An ornate necklace found in a child’s grave in ancient Jordan about 9,000 years ago provides new insights into the social complexity of Neolithic cultures.
Researchers have described how they reconstructed the artifact several millennia later in a study published on August 2 in the online journal PLOS One.
In this study, Hala Alarashi of the Consejo Superior de Investigaciones Científicas, Spain, and the Université Côte d’Azur, France, and colleagues analyze materials that adorned the body of an eight-year-old child buried in a grave at the Neolithic village of Ba’ja in Jordan, dating to between 7400 and 6800 BCE.
The Neolithic Age began in roughly 10,000 BCE and is considered the later part of the Stone Age. This period was known for polished stone tools, more permanent settlements and villages instead of hunter-gathering societies, domesticated plants and animals, and some pretty strong women.

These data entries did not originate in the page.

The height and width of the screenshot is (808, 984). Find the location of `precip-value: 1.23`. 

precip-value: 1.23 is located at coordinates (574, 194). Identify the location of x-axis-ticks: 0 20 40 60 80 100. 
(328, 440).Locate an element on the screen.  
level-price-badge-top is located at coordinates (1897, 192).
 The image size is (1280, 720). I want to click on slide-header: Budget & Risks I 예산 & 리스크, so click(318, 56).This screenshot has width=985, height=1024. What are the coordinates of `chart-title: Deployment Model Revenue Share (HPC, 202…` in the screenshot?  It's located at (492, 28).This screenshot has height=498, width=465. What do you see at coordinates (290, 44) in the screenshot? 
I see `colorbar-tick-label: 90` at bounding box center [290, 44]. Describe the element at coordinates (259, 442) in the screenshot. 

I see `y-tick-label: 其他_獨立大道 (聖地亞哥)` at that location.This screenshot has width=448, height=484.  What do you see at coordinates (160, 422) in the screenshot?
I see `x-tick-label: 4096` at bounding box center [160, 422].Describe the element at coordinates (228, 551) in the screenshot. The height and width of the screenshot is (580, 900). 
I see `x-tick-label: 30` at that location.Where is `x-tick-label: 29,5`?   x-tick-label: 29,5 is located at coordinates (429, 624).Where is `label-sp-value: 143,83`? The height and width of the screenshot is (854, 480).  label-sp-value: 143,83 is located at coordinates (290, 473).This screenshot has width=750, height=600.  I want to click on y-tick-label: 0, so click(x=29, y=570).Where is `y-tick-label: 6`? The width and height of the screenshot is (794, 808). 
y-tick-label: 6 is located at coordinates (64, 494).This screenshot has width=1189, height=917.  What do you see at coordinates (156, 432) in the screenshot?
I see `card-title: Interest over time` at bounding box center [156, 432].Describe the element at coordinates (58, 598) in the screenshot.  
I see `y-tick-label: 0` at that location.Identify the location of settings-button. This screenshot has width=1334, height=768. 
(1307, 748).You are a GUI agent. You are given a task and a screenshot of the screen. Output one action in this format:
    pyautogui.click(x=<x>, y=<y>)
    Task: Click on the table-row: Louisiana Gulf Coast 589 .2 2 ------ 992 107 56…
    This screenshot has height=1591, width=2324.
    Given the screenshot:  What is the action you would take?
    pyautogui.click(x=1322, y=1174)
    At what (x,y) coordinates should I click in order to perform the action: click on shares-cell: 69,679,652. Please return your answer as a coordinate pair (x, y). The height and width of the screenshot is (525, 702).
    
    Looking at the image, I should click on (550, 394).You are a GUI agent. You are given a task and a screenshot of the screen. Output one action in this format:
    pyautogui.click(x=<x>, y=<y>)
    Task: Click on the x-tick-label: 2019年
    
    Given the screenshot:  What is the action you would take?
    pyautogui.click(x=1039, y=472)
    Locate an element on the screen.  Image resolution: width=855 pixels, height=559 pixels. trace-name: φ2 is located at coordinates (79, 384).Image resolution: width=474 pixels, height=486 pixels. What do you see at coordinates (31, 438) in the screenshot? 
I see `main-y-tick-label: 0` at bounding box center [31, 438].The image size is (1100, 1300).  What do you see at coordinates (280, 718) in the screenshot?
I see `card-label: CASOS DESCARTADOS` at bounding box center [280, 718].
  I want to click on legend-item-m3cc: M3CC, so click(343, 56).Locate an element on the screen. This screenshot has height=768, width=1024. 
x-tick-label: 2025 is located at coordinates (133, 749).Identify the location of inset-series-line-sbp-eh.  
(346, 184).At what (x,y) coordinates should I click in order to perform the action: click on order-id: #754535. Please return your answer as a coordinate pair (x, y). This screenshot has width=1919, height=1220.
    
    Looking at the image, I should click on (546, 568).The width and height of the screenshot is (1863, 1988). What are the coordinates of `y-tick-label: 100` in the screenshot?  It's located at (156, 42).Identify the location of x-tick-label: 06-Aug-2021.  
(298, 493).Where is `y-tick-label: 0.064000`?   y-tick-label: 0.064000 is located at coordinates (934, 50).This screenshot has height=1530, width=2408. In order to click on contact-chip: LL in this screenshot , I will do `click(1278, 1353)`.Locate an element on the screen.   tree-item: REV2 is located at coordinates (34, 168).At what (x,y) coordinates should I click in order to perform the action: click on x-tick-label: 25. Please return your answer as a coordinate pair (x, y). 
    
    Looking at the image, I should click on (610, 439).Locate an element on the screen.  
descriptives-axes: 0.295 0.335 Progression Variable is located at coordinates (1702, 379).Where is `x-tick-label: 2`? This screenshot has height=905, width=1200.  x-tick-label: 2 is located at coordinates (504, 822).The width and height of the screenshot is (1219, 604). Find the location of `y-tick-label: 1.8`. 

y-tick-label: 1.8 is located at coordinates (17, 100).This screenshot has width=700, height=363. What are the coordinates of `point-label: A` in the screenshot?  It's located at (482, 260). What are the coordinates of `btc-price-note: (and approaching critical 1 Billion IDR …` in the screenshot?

Body adornments are powerful symbols that communicate cultural values and personal identities, and they are, therefore highly valuable in studying ancient cultures.
The grave was found in 2018, with the child in a fetal position alongside more than 2,500 colorful stones and shell beads on the chest and neck, a double perforated stone pendant, and a delicately engraved mother-of-pearl ring.
After analyzing the craftsmanship, composition, and spatial layout of these items, the team believes that they likely belonged to a single composite multi-row necklace that has fallen apart over time. They created a physical reconstruction of the necklace as part of the study and it is currently on display in the Petra Museum in Wadi Musa, Jordan.
The ornament indicates that the child had significant social status, according to the researchers.
“The abundance of beads composing the necklace, which is a common trait of ornaments found in other burials at Ba’ja, hints to wealth and prosperity,” the authors said. “Adornments with a large number of beads—over 2,500—are unprecedented among contemporary Neolithic villages in the Levant.”
The production of the necklace appears to have involved meticulous craftsmanship. It also required the importation of certain exotic materials from other regions. This provides evidence for complex social dynamics among the people who once lived at Ba’ja—including artisans, traders, and authorities who would have commissioned such an ornament.
The study’s authors said analysis of the necklace highlights a high level of connectivity between the ancient people of Ba’ja and the wider World.